**RECORDS SHOWN**
■ ■ ■ ■ ■ ■ ■

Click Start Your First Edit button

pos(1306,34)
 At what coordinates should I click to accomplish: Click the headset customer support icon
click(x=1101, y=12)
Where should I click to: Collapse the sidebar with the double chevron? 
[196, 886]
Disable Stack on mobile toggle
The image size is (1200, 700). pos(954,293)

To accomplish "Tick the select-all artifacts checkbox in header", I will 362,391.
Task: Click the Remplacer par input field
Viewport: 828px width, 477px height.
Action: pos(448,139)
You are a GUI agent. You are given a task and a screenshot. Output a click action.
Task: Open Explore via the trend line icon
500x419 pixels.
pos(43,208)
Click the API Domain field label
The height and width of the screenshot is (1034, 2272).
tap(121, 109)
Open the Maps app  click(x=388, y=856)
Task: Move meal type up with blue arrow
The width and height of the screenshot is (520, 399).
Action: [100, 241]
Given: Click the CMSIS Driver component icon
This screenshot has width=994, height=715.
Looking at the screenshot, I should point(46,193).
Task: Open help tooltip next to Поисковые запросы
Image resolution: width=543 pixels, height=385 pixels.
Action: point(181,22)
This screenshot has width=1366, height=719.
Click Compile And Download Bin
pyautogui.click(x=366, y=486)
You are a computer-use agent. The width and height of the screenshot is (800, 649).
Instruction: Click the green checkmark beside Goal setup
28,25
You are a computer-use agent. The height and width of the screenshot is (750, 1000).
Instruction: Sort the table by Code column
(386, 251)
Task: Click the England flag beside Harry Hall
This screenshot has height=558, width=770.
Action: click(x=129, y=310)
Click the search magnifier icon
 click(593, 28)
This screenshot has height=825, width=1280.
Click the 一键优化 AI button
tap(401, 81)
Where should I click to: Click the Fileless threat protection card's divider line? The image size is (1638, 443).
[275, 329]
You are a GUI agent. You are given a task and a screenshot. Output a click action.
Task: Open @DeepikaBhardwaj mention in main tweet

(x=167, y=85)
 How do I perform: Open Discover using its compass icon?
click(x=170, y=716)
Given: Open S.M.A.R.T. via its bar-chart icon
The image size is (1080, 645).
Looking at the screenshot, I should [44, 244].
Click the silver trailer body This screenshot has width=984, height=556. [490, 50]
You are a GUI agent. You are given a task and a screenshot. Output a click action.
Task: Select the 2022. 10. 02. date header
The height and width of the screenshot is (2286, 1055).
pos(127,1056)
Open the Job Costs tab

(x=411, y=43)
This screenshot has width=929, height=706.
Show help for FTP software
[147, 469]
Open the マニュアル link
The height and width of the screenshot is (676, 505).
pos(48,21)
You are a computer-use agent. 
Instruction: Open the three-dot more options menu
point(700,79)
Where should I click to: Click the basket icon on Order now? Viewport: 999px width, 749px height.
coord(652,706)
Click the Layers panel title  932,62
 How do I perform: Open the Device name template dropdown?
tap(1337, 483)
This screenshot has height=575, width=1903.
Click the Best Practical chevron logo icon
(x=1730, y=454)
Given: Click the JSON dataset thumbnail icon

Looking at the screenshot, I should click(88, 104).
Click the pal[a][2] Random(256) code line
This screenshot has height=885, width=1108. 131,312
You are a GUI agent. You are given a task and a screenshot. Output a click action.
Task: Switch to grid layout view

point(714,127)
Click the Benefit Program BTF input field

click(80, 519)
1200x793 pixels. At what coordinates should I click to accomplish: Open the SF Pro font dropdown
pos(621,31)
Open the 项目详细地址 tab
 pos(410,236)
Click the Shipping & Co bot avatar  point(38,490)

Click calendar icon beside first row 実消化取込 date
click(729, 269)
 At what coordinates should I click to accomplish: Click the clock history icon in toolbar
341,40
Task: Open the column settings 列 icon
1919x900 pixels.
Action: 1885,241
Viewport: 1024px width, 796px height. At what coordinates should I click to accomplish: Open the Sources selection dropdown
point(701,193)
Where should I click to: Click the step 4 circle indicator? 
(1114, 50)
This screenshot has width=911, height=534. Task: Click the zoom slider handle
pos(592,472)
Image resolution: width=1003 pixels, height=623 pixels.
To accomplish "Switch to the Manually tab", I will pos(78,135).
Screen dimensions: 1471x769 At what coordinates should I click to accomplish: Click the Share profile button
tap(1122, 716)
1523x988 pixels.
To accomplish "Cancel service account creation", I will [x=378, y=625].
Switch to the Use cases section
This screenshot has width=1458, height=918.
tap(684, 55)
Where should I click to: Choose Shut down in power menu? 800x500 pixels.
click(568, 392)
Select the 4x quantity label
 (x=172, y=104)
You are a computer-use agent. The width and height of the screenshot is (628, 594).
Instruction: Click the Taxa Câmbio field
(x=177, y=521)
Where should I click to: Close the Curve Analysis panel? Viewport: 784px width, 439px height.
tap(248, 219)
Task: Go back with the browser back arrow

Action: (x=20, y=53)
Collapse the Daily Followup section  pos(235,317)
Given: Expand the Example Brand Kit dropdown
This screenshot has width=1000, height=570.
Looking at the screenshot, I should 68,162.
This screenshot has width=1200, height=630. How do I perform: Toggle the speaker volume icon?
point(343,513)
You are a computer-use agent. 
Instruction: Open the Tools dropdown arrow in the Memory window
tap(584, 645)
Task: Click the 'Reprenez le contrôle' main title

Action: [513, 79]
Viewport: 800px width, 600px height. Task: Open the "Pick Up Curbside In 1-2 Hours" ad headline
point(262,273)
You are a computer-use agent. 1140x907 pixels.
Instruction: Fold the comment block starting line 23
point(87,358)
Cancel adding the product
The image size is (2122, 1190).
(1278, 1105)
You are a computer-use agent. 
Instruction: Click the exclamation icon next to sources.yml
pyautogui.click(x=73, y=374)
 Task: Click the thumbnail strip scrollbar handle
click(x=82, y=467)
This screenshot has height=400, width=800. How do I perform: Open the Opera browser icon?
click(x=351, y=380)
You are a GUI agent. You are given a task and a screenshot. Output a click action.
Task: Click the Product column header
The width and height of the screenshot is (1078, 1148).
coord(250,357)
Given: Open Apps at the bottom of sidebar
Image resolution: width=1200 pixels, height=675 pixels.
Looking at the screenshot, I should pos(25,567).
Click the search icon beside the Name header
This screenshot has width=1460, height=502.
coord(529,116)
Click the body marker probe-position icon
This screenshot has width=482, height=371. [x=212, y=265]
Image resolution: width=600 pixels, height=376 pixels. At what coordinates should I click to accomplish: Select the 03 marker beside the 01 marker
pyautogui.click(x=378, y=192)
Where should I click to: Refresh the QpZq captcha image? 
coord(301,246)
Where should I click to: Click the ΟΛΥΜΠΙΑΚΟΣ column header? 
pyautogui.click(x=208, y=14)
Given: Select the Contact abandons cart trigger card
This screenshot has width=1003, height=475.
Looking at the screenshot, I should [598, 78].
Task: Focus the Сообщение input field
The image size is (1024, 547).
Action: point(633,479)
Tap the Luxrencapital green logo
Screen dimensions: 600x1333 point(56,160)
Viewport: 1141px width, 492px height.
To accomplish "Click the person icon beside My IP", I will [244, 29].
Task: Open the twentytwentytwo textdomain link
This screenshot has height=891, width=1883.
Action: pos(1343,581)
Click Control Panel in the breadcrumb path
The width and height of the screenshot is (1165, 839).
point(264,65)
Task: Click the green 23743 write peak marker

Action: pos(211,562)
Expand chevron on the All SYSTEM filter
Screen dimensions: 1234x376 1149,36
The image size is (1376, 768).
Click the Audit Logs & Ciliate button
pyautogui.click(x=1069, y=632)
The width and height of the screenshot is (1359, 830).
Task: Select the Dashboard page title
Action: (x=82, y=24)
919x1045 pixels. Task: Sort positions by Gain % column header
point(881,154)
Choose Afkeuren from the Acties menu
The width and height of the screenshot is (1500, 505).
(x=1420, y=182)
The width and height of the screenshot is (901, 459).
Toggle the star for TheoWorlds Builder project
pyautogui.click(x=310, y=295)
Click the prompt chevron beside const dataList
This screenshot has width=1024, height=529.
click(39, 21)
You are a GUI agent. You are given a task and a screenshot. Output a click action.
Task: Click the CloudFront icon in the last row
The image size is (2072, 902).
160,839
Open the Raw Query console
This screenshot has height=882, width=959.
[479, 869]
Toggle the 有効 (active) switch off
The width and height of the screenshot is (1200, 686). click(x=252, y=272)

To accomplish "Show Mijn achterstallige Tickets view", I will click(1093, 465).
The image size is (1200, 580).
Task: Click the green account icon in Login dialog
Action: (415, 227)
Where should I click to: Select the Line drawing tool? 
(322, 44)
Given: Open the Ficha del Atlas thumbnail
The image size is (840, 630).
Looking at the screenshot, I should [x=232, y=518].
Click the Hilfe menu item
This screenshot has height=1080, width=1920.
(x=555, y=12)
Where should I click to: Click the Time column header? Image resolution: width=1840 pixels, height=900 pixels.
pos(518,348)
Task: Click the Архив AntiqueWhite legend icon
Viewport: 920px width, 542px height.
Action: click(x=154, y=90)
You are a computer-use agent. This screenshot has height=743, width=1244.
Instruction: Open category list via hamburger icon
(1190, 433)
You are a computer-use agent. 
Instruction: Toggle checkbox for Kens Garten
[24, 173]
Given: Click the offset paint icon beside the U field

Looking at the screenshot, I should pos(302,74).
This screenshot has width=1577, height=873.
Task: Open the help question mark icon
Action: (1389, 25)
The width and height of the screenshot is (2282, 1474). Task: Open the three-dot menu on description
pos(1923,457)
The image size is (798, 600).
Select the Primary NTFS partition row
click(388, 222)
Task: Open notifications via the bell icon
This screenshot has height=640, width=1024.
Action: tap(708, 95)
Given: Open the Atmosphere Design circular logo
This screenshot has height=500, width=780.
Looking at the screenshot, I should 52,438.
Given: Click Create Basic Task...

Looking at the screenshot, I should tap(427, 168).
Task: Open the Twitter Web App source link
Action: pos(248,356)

■ ■ ■ ■ ■ ■ ■

**ABOUT THIS TASK**
Retype the lines from the one containing "This screenshot has height=500, width=780." through the last line of the records. Leave out everything else.

**PROBLEM SOLUTION**
This screenshot has height=500, width=780.
Looking at the screenshot, I should 52,438.
Given: Click Create Basic Task...

Looking at the screenshot, I should tap(427, 168).
Task: Open the Twitter Web App source link
Action: pos(248,356)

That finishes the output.